**TO BE DONE**: Move the items from the line containing "You are a GUI" through the line containing "[x=322, y=128]" into your reply, including the requests, and add 42 to every coordinate in the answers. Leave the pictures out.

**RAW RECORDS**:
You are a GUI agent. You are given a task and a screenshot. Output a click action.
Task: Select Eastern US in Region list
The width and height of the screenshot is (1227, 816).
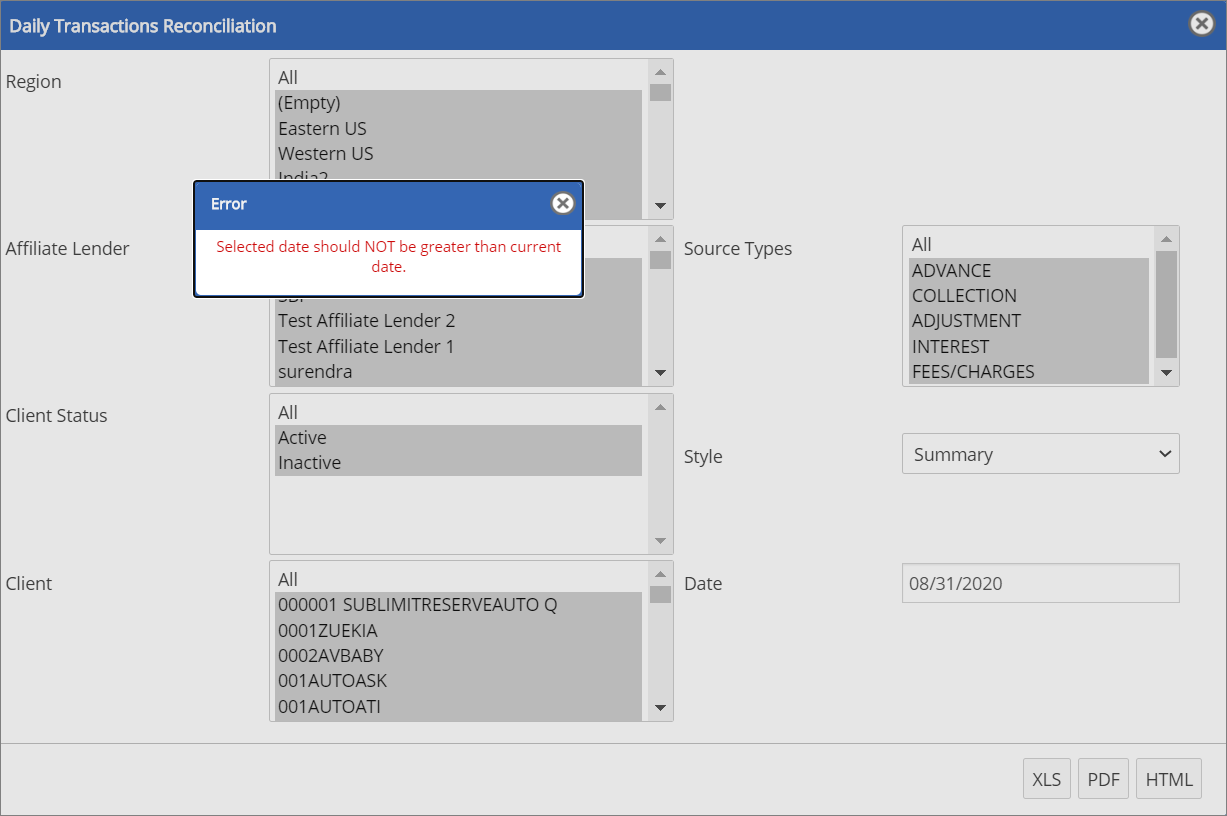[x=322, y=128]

--

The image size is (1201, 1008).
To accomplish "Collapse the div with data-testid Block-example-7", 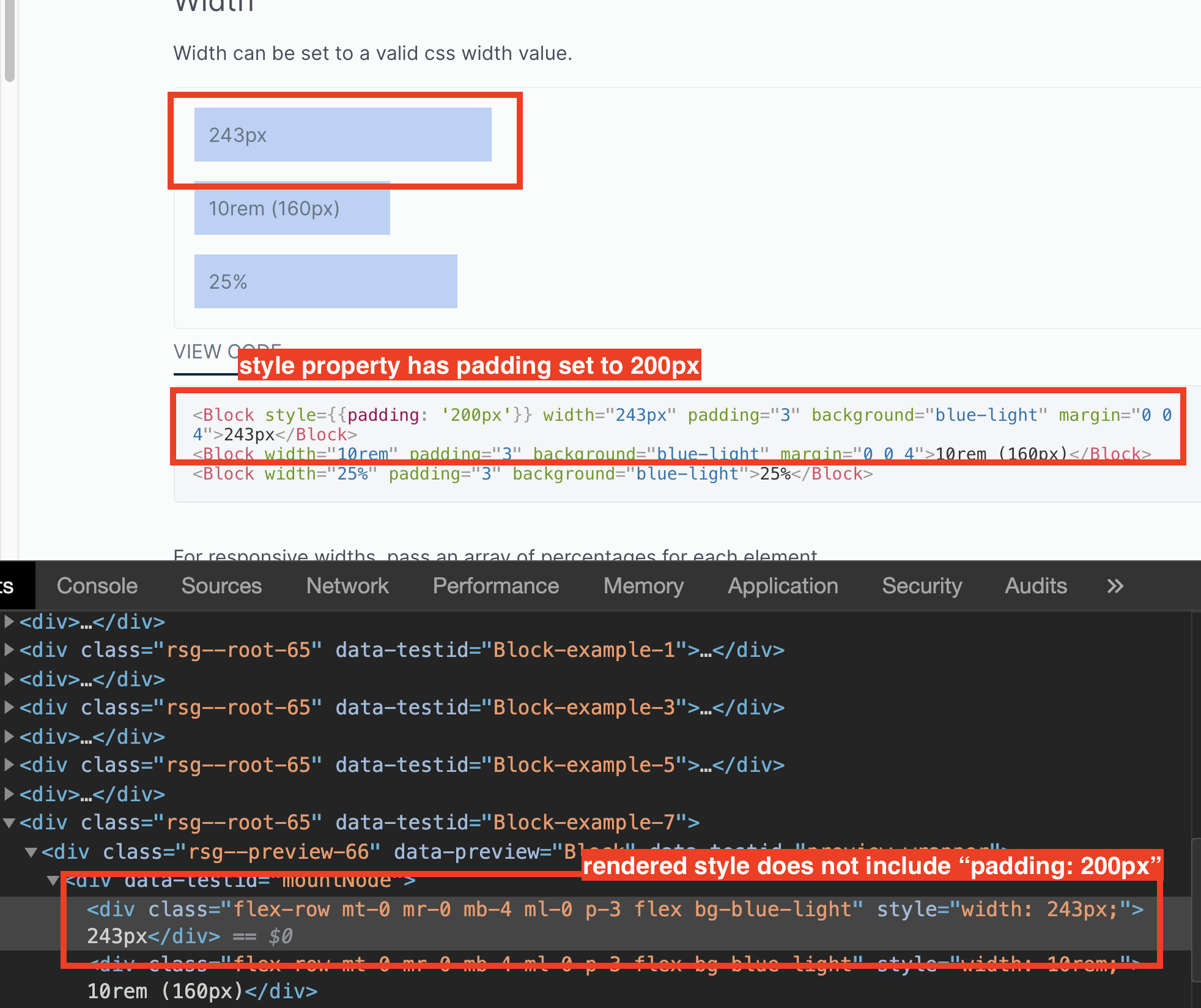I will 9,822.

**CORRECT RESULT**:
You are a GUI agent. You are given a task and a screenshot. Output a click action.
Task: Select Eastern US in Region list
The width and height of the screenshot is (1227, 816).
[x=364, y=170]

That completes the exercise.